This one I think is the right one. Back in college, much more time to read was available. I can easily left the books in my backpack untouched, put off the drive to read for a while (the same drive I still have today), knowing in nighttime I would have hours uninterrupted. And for years the avid readers in me have passed his days undetected. Now, dedicated reading time is only available for less and less. Reading is now inevitably reallocated in bizzare times: for five minutes after parking in, for five minutes before parking out, for fifteen minutes to half-hour between work, for five minutes before teaching, for any time left between after buying ticket and seconds before the movie starts, etc --clearly most of them are in public space. Moreover, after we --my college friends and I-- graduated, almost none of them are around to talk to. Restoring my old suppressed habit just seemed natural --at campus included. The book bug is now on everyone’s radar.

Freak of Nature
The habit was not just restored, I think it also rocketed. It didn’t just come back, it wanted more. For some time, I think of why I read anything. I have tasted cliché-ishly arguing myself that books (and other reading sources) are the pleasant kingdom of ideas. I have retired it as a primary reason, not because it is false, but because I believe there must have been more private reason(s), one(s) that need not be philosophical.

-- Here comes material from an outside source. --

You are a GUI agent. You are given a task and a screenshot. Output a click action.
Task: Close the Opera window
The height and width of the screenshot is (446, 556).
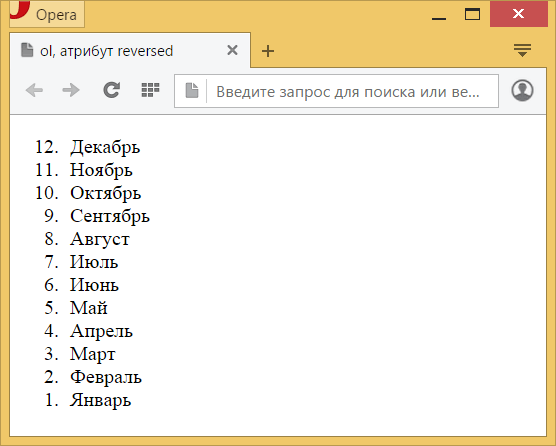coord(519,14)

It turned out, I realized later, that it is wasn’t only what I read that matters, but also who wrote them. I seem to make praises to the author first. Those on the contents will come next. After reading any book, I will google up its author and be amazed of who and what he/she is. This product of culture I call, and have taken for granted as, “text” is the closest thing a non-outgoing individual like me to making social contact with people with various professions and, for the lack of a stylish term, personalities. Man, did I get to meet an atheist scientists, a part-time-novelist comedian, a self-investigating illed neuroscientist, a dead ancient greek philopher, a pessimist white-trash, an ex-nun, a hired economy assassin, a historian/mathematician codebreaker, and --whom I envy the most-- a 23-year-old The Economist journalist. And list goes on. Although I make many enough friends in real life, it is my imaginative literary acquaintances who offer me varieties of life.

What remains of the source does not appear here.